■ Passage given
This paccheri packs a big taste punch



1 lb short pasta (large rigatoni, large penne, paccheri or favorite GF pasta) – cooked as directed 

½ cup of reserved pasta water 

½ of a red onion finely diced 

3 cups cherry tomatoes, chopped or 14 oz crushed tomatoes

1 lemon zested  

2 jars of Tonnino Albacore Tuna in Olive Oil, drained

½ cup of dry white wine 

2 TB fresh mint chopped 

4 TB of olive oil, plus extra to finish dishes  

Pinch of sugar 

Salt and pepper


Salt pasta water and bring to boil, cook pasta as directed to al dente and reserve ½ cup of pasta water at the end of the cooking process

(While pasta water is boiling/pasta is cooking) 

  • In a large skillet over medium high heat add 3 TB of olive oil, pinch of salt and pepper, red onion. Sauté for 2 mins, add pinch of sugar and sauté for 3 minutes or until soft 
  • Add tomatoes, season with salt and pepper and sauté for 5 minutes 
  • Add white wine to pan and bring to a simmer to reduce by half and then add in reserved pasta water and simmer for 2 minutes until slightly reduced. Add cooked pasta into skillet and mix everything together and cook for an additional 2 minutes to reduce pasta water further and allow pasta to soak in everything 
  • Turn off heat and add in fresh herbs, lemon zest, tuna, season with salt and pepper and toss together
  • Finish eat plated portion with a drizzle of olive oil and serve immediately


Use a potato masher and smoosh the tomatoes a little, it’ll help them break down further into a beautiful sauce.

■ Tasks for this exercise
[a] Answer these questions about the paccheri recipe:
(i) How much pasta water should be reserved?
(ii) How long is the onion sautéed after the pinch of sugar goes in?
(iii) What tool does the closing tip suggest for the tomatoes?
[b] Which ingredients in the paccheri recipe's list are measured in cups?
The data comes from a separate source unrelated to the recipe.

■ Collected data

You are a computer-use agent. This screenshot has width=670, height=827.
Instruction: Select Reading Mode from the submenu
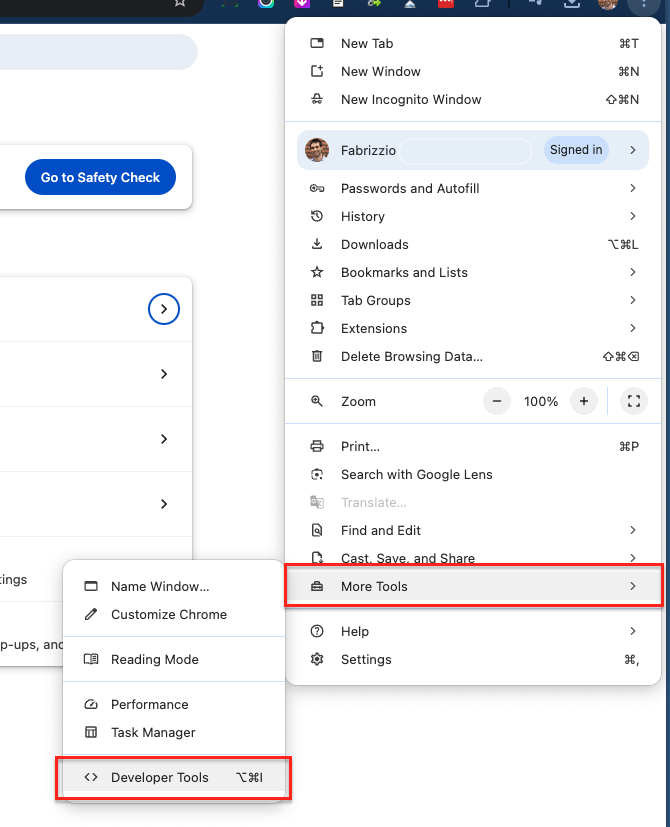154,660
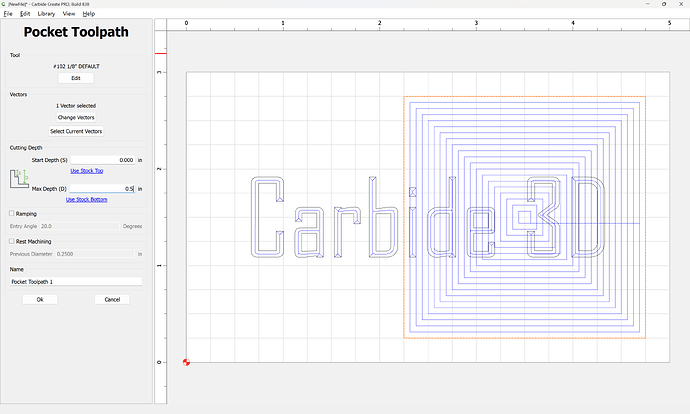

■ Answer set
[a]
(i) ½ cup
(ii) 3 minutes, or until soft
(iii) A potato masher

[b]
Reserved pasta water (½ cup)
Cherry tomatoes (3 cups)
Dry white wine (½ cup)